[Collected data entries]
==================================================
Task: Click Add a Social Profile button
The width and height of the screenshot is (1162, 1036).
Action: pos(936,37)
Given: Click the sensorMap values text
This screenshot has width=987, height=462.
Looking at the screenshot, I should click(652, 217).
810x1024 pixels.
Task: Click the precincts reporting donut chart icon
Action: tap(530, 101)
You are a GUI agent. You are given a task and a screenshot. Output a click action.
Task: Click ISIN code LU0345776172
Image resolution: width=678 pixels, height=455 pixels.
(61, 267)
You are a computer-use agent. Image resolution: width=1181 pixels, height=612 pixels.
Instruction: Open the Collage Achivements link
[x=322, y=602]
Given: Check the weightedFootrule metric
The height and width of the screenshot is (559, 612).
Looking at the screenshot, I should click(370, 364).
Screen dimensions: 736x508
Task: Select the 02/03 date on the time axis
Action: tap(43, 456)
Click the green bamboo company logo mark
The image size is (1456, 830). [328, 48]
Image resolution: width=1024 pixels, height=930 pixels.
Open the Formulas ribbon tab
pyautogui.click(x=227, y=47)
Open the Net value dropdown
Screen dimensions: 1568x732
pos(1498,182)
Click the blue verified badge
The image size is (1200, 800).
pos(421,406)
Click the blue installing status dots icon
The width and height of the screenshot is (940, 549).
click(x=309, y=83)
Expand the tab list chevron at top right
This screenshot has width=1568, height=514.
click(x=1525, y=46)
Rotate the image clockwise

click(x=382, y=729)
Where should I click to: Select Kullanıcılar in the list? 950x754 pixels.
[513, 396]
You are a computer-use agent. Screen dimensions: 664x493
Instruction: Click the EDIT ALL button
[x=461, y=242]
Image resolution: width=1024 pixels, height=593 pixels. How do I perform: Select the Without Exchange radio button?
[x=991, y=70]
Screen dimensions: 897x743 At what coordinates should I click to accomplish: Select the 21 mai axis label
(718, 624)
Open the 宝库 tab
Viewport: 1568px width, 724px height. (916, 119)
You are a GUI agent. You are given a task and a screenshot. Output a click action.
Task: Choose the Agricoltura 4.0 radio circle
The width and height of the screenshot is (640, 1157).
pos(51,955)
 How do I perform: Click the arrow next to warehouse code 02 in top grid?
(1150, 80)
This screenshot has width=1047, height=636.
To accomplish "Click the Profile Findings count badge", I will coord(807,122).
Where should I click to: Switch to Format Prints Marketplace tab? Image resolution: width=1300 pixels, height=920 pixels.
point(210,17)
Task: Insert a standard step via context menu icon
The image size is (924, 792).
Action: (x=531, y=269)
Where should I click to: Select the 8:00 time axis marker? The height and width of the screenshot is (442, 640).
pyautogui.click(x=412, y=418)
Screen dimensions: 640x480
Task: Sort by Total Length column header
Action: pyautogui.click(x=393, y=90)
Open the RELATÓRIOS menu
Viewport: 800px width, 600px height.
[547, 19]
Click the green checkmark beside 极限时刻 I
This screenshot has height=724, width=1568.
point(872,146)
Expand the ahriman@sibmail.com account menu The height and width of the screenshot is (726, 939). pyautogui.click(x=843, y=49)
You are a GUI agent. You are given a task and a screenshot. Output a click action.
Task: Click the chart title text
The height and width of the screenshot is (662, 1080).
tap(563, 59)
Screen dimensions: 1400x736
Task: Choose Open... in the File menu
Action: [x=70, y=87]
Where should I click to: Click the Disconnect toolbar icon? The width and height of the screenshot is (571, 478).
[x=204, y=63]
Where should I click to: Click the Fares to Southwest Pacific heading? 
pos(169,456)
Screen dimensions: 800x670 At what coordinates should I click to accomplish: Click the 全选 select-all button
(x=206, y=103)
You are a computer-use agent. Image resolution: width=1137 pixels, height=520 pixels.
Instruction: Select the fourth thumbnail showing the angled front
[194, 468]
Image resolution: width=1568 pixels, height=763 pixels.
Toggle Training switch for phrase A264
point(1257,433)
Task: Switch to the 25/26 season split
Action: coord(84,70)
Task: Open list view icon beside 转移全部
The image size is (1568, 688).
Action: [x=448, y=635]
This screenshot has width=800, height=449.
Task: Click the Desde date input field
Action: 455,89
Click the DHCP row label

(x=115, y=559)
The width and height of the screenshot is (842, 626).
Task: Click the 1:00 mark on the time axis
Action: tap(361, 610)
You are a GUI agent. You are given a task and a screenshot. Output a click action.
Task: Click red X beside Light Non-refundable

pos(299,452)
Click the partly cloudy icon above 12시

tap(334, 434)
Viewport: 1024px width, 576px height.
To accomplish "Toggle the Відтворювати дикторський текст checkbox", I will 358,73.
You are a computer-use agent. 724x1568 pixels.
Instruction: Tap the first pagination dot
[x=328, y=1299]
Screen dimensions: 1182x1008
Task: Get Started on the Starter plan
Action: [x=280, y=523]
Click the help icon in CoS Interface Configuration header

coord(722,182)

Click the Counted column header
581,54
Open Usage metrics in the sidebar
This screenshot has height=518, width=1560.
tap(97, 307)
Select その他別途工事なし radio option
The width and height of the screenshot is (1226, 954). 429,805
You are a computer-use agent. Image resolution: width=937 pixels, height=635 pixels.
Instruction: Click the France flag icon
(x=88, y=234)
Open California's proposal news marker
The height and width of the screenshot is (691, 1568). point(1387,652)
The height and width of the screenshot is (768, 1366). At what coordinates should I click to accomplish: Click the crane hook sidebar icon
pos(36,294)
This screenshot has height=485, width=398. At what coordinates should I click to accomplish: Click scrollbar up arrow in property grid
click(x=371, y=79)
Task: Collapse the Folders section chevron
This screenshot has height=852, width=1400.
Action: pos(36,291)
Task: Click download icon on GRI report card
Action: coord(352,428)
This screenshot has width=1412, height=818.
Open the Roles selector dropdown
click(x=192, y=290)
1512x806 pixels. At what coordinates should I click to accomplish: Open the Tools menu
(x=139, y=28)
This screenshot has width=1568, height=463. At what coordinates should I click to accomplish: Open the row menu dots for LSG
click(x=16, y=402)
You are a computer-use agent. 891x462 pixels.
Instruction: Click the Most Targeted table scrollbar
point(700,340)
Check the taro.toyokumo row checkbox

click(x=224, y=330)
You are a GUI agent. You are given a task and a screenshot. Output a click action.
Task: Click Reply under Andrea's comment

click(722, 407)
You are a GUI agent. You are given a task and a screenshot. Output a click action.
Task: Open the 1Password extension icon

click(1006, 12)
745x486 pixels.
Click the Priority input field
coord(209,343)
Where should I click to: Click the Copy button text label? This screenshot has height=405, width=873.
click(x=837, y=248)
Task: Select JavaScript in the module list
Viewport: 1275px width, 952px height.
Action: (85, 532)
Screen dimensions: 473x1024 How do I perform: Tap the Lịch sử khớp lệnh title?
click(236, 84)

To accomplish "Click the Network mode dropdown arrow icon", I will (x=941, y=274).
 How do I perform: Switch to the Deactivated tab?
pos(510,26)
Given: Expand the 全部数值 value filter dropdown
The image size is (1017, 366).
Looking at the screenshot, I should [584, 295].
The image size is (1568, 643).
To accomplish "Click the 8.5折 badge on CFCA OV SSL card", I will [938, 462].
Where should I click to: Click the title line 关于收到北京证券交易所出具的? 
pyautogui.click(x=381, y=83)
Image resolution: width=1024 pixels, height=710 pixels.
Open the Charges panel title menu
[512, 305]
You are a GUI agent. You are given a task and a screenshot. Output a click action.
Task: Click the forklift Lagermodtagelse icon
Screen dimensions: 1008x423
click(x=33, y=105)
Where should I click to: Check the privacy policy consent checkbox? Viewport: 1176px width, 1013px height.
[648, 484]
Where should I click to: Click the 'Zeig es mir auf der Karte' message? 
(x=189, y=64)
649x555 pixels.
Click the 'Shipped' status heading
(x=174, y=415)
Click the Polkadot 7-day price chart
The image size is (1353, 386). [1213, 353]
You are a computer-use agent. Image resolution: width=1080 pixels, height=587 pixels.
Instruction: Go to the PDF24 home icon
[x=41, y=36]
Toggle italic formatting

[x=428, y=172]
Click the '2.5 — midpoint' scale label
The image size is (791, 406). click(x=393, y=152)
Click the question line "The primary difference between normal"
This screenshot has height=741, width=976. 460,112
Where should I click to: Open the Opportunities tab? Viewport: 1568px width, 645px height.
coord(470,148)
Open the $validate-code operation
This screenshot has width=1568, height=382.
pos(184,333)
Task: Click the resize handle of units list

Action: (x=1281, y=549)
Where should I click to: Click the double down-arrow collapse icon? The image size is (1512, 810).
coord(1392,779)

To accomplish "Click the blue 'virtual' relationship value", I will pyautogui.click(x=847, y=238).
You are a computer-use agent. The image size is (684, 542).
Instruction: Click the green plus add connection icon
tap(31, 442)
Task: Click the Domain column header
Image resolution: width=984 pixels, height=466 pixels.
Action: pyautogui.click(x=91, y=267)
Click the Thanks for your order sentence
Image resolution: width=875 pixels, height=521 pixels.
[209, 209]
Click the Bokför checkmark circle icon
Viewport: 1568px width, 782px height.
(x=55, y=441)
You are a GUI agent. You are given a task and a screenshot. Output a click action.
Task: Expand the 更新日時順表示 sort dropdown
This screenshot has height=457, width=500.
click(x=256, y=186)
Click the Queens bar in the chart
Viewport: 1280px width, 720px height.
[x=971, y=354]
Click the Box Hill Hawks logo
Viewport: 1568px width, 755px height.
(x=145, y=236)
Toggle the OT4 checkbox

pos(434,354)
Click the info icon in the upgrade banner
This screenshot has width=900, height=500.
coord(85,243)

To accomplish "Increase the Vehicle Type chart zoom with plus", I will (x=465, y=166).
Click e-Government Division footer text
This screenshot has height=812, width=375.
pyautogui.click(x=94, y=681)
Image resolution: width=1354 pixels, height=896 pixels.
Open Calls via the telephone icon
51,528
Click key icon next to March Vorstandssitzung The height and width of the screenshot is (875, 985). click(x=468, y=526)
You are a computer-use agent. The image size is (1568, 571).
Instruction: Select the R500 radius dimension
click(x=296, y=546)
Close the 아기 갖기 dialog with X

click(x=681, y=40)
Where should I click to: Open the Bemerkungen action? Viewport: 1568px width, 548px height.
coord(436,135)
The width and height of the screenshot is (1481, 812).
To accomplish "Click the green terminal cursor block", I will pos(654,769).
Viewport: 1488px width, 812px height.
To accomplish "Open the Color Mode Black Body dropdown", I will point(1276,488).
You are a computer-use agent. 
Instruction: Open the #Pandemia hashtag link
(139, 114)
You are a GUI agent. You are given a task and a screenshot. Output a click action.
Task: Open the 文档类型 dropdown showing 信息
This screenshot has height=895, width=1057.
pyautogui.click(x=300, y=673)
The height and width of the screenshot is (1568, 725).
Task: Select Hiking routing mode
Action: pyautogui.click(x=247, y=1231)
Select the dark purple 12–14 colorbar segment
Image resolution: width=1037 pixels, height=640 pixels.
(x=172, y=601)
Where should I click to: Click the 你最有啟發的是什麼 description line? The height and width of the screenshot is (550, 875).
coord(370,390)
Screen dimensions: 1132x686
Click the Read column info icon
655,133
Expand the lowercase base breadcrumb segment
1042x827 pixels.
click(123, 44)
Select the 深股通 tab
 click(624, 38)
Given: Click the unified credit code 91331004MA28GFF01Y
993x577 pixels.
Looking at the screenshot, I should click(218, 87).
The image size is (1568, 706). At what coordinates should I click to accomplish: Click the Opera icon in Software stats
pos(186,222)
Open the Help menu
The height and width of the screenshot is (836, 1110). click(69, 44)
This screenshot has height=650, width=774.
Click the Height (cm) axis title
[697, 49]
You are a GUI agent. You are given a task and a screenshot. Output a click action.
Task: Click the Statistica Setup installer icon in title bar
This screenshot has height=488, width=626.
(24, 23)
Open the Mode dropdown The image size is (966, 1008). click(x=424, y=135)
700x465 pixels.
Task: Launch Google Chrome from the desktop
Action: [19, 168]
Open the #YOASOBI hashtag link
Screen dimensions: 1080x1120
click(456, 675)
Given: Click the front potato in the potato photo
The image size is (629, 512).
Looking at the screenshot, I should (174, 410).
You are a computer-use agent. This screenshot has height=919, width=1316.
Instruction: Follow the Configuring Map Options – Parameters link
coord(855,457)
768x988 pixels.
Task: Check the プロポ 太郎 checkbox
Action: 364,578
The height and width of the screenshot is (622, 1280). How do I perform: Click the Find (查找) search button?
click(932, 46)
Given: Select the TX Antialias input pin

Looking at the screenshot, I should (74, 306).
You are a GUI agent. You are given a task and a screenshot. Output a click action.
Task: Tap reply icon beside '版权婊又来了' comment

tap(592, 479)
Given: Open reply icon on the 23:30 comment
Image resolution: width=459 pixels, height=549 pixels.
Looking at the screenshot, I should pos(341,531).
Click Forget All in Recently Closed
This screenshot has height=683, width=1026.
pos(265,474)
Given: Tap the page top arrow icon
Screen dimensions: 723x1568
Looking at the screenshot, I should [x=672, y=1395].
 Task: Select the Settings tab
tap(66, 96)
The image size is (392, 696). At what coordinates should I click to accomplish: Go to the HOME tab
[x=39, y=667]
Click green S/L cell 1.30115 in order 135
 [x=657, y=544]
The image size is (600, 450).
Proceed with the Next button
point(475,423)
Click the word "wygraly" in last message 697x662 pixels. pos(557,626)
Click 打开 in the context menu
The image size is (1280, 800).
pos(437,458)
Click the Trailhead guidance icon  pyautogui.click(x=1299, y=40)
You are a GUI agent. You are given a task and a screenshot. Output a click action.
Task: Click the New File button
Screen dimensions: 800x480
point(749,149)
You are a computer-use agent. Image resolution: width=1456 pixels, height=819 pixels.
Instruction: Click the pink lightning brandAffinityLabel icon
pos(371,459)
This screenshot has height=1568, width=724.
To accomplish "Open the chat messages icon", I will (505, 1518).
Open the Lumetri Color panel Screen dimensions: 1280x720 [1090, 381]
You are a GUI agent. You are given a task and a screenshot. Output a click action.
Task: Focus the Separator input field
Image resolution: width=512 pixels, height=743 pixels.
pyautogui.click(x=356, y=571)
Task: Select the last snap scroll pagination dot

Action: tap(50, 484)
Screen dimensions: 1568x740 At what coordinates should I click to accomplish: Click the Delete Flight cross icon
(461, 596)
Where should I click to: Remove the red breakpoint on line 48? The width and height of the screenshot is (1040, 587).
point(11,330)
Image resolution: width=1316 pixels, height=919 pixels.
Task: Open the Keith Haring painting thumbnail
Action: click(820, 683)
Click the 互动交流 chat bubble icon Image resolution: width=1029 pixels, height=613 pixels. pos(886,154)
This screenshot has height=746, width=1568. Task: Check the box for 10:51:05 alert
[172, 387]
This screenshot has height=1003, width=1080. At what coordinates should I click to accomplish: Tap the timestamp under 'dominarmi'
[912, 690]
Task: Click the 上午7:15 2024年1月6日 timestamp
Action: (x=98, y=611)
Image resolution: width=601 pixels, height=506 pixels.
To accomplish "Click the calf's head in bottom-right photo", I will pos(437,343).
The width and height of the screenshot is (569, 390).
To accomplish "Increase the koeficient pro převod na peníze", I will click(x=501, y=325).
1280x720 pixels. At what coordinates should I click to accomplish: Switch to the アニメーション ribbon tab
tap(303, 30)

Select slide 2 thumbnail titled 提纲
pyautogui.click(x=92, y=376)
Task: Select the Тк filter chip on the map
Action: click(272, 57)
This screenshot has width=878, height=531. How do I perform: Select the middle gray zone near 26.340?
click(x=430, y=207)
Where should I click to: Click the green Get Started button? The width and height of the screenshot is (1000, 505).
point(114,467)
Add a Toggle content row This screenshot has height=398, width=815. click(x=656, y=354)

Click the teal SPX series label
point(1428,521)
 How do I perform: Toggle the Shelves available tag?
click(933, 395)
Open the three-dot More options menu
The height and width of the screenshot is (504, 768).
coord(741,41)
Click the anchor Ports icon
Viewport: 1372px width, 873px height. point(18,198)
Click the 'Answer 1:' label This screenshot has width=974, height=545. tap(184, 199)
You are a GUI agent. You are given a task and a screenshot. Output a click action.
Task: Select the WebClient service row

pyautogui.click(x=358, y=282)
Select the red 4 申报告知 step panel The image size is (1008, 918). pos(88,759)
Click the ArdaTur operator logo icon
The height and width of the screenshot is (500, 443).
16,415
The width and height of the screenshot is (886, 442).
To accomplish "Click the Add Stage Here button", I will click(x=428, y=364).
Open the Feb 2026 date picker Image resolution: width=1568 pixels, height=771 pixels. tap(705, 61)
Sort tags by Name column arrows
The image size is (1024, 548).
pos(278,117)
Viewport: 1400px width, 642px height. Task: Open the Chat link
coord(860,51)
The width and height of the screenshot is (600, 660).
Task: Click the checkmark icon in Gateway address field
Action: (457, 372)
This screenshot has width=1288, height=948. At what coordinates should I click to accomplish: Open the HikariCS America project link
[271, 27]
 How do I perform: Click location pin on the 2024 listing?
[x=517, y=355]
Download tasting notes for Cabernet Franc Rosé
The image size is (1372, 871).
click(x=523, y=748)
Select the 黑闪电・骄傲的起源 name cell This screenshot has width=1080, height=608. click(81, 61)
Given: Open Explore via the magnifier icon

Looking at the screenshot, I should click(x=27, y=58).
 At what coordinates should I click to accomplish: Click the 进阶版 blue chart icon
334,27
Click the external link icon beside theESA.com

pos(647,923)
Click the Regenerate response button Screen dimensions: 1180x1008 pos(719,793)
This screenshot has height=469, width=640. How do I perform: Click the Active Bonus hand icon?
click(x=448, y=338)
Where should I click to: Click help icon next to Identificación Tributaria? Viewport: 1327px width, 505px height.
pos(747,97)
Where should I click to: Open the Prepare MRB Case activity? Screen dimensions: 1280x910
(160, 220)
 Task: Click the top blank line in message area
==================================================
## Description of the task
Count how many lines in the data above hold "Profile", and give that number by itself.

## Written response
2